In the example file shown on the right, the RMA gets the chart data from a web service. When the user clicks the "Export Data" button, The data in the form of an XML file opens in the system's default XML editor.
Because this action requires modifying the PDF beyond what can be enabled with Reader Extensions, it only works in Acrobat Standard or higher, not in Reader.
To accomplish the data export, I used a similar technique to the one I used in my Inter-RMA Communication article to move the data across the JavaScript/ActionScript bridge and set it as a variable in Acrobat that I can later use in a second method. The second method does the actual export.

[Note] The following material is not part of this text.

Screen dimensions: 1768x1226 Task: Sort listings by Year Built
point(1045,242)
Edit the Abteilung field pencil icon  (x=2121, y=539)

The Acrobat JavaScript used to save the file is below. The variable "chartData" is a hex encoded version of the XML data file that drives the chart. To make it easier to pass across the JavaScript/ActionScript bridge I first encoded it to Hex in the RMA using ActionScript. This lets me easily use Acrobat's "eval" method without worrying about quote characters or line endings.
The JavaSCript creates the file as an attachment to the PDF, launches the attachment, and finally deletes it from the PDF file. At this point, you can simply save the exported file to your drive.
function saveDataToAttachment()
{
this.createDataObject("results.xml", decodeFromHex(chartData));
this.exportDataObject({ cName: "results.xml", nLaunch: 2 });
this.removeDataObject("results.xml");
}
Again, just like in the Inter-RMA Communication article, the JavaScript is stored in the RMA and is triggered by an event in the RMA, this time the "Export Data" button.